Example: You have to retrieve a bundle of bananas hanging loosely from a hook twelve feet off the floor using only three items, none of which may weight more than 2 ounces. Which items do you choose? How do you do it?

Interpretive Puzzles: Rarer still, are interpretive puzzles. These puzzles have a specific solution, however that solution is a concept, and therefore must be interpreted by the solver. By nature concepts have a range of acceptable ways of capturing the idea. So several fairly different descriptions of the solution may all be correct in capturing the gist of the concept.

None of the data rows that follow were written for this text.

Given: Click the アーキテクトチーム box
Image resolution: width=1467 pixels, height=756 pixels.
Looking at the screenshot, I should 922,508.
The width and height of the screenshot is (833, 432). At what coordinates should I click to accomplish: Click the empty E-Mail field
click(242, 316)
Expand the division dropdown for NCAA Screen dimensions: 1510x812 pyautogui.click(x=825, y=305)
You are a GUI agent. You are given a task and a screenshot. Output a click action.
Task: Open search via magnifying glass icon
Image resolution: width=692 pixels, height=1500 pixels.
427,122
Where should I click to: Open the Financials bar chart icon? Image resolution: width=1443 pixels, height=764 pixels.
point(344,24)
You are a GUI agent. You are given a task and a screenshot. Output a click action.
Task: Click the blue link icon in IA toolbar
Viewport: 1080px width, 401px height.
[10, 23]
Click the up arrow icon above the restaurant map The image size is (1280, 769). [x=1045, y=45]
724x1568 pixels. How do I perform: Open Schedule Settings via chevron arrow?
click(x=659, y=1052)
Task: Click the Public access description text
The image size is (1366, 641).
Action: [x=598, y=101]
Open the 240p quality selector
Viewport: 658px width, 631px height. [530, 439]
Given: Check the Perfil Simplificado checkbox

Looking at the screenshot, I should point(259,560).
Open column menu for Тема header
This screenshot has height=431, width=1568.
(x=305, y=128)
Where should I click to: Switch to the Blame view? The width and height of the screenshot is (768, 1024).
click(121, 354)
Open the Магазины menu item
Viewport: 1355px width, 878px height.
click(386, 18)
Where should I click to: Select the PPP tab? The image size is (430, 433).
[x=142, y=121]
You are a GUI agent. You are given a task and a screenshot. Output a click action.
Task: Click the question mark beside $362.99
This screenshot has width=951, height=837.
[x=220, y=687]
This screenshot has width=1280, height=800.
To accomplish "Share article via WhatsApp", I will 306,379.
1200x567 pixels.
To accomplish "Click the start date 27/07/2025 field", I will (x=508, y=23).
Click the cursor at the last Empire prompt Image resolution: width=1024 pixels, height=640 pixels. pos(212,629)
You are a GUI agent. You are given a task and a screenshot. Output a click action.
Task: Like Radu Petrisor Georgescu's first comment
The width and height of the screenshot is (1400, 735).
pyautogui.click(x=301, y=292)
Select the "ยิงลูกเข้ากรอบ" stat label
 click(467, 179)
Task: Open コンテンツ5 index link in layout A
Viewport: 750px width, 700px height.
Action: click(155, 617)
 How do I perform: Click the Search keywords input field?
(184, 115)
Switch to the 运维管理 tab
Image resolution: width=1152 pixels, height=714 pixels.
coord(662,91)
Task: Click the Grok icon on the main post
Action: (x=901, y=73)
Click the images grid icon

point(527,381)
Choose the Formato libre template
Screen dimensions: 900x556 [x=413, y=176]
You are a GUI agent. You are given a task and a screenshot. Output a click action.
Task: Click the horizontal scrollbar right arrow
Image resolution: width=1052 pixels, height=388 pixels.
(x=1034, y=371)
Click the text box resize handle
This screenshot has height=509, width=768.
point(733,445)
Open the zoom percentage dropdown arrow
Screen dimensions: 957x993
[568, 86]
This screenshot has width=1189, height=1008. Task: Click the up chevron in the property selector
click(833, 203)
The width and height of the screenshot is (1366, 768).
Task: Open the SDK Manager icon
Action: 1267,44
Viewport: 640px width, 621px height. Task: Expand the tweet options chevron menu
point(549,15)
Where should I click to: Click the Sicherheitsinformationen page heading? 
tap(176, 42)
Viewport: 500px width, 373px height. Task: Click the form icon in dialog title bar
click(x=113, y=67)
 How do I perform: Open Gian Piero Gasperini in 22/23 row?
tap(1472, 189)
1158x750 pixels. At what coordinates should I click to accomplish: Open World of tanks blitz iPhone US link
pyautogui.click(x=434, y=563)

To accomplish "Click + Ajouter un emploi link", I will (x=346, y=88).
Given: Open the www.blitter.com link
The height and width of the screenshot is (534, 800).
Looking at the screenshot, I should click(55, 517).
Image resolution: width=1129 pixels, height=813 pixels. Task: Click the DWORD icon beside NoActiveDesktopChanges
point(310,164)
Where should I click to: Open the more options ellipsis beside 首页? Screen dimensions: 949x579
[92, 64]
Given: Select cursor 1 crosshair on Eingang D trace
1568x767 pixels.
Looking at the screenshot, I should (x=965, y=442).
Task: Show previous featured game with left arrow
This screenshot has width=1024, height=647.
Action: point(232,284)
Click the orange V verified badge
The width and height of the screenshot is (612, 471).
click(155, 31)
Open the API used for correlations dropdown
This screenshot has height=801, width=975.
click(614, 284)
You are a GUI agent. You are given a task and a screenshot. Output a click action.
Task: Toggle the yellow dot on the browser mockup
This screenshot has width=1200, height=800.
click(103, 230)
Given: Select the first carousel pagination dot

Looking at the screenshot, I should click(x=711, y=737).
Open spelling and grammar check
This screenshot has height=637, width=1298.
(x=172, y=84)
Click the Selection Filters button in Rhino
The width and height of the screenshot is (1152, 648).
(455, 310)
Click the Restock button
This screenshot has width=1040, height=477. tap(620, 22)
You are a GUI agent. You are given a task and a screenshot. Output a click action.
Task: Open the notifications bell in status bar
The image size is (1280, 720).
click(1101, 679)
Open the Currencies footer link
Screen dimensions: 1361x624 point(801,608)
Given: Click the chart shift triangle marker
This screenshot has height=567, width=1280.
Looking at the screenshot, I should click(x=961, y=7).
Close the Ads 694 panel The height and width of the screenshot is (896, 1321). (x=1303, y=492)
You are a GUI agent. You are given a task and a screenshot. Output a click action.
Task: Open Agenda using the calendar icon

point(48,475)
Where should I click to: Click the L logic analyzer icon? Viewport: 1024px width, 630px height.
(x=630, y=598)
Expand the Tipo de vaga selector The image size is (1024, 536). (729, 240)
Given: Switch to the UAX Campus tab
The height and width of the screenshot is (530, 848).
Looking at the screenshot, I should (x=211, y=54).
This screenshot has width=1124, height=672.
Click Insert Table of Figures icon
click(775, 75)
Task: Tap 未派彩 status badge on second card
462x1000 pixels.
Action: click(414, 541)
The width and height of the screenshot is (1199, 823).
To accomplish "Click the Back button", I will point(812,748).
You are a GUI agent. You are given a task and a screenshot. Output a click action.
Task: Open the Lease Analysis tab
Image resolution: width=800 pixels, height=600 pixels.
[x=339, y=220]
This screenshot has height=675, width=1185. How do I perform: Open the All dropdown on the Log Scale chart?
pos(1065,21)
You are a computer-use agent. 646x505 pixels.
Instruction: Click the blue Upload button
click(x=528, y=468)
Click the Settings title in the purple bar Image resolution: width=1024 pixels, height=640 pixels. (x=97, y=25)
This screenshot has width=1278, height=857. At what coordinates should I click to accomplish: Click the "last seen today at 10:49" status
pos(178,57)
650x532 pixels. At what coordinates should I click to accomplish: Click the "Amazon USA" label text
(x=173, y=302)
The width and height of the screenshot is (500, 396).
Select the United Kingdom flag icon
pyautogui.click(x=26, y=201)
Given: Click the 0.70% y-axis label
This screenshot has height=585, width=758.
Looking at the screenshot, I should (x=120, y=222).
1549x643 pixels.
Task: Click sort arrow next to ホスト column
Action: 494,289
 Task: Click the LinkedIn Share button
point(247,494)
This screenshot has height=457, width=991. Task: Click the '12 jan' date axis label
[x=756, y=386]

Example: In a room on a table is a clean place setting including a fork, a knife, a cup, a glass, and a bowl. On the wall is a sign that says, “No shoes, no shirt, no service,” and another says, “Tuesday: Oysters on the half shell.” Also on the table are three receipts, the top one is labeled “Monte Carlo Hotel” and has handwritten on it “Card declined.” On a counter behind the table is a glass bowl with a tiger on it. In the bowl are 31 gumdrops. Behind the table is a man with a roll of money in his hand.


[While Christopher Manson makes use of every form of puzzle mentioned here, he makes masterful and frequent use of interpretive puzzles. While it is likely that he is not the first person to make use of interpretive puzzles, MAZE is the only example I have come across so far - with the possible exception of some of the metaphorical elements of Chris Consani's paintings.]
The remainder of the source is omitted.